__Exercise brief__.
For the word "agent", copy every line of the material that includes it.

******************************

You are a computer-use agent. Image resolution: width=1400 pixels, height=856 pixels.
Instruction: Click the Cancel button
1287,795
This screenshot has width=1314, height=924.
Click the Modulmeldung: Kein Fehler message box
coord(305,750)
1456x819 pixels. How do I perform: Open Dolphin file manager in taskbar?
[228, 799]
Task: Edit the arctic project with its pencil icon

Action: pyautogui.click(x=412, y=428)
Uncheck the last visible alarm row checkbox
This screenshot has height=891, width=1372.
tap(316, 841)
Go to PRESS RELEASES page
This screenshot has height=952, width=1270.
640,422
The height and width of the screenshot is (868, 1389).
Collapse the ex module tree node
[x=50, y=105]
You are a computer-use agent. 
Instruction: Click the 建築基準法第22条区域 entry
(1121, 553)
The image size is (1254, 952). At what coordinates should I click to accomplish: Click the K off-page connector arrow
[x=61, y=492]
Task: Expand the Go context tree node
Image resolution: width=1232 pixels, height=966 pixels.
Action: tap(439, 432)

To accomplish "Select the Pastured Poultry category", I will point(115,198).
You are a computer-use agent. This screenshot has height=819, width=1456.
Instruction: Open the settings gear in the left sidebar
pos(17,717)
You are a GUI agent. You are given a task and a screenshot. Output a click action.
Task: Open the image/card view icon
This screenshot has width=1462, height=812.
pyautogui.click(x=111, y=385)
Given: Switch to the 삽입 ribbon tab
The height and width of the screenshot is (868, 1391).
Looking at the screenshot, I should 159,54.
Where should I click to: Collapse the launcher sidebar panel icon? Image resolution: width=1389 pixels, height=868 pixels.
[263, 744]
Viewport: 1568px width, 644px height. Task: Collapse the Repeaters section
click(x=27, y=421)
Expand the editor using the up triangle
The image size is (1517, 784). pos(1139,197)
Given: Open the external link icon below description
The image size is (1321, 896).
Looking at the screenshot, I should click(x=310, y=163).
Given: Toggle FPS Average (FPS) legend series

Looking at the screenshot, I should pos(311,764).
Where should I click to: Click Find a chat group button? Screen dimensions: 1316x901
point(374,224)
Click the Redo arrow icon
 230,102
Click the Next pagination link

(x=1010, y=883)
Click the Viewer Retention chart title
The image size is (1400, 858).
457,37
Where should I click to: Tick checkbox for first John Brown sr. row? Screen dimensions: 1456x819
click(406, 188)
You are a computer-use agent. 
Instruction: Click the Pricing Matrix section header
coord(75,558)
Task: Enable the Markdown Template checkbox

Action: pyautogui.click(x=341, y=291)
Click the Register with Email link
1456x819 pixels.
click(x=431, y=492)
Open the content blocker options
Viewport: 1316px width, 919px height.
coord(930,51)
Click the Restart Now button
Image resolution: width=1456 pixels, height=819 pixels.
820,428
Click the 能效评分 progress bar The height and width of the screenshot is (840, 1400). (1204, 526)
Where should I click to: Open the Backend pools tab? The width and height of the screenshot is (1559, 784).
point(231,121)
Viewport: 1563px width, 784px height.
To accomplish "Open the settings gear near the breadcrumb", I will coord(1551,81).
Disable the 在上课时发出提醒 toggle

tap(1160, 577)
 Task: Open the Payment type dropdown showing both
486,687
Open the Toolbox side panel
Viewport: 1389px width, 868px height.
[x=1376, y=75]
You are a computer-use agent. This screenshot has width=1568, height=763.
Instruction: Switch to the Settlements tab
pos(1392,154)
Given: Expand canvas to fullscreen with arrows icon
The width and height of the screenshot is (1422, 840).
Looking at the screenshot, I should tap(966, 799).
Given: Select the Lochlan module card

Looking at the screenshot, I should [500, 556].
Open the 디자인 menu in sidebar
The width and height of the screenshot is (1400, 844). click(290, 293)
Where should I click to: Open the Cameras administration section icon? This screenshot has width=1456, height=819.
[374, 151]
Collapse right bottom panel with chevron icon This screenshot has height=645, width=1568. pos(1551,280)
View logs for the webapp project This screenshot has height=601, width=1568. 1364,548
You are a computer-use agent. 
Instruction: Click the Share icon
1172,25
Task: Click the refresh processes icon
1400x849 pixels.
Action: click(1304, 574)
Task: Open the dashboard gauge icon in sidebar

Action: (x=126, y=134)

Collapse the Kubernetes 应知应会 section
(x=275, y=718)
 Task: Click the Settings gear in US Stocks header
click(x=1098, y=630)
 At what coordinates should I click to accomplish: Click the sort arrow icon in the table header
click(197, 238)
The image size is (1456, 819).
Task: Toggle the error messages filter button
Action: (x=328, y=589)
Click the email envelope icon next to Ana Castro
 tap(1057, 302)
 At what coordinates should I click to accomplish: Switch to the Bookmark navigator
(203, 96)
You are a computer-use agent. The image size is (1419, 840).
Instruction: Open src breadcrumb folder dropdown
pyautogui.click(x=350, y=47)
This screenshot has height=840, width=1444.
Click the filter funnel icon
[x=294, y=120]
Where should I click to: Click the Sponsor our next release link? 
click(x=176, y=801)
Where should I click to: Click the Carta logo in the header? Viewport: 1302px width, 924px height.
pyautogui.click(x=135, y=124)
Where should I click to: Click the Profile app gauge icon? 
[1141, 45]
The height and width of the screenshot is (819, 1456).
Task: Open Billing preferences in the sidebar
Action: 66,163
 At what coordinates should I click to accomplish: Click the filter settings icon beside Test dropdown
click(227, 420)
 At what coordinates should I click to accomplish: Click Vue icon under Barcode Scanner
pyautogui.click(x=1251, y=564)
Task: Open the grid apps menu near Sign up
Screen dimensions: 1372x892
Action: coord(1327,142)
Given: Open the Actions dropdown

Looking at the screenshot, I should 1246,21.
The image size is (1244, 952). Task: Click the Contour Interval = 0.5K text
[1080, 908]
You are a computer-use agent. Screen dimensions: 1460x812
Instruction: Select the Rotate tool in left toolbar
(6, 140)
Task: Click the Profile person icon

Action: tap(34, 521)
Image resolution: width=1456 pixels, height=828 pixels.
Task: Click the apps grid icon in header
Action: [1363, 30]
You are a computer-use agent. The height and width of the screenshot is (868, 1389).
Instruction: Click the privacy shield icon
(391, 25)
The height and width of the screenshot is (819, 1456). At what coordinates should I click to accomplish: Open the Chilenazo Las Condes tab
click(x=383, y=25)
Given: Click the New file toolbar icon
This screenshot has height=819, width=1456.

******************************

__Written response__.
You are a computer-use agent. Image resolution: width=1400 pixels, height=856 pixels.
You are a computer-use agent. 
You are a computer-use agent. This screenshot has height=819, width=1456.
You are a GUI agent. You are given a task and a screenshot. Output a click action.
You are a computer-use agent. 
You are a computer-use agent. This screenshot has width=1568, height=763.
You are a computer-use agent. 
You are a computer-use agent. The image size is (1419, 840).
You are a computer-use agent. Screen dimensions: 1460x812
You are a computer-use agent. The height and width of the screenshot is (868, 1389).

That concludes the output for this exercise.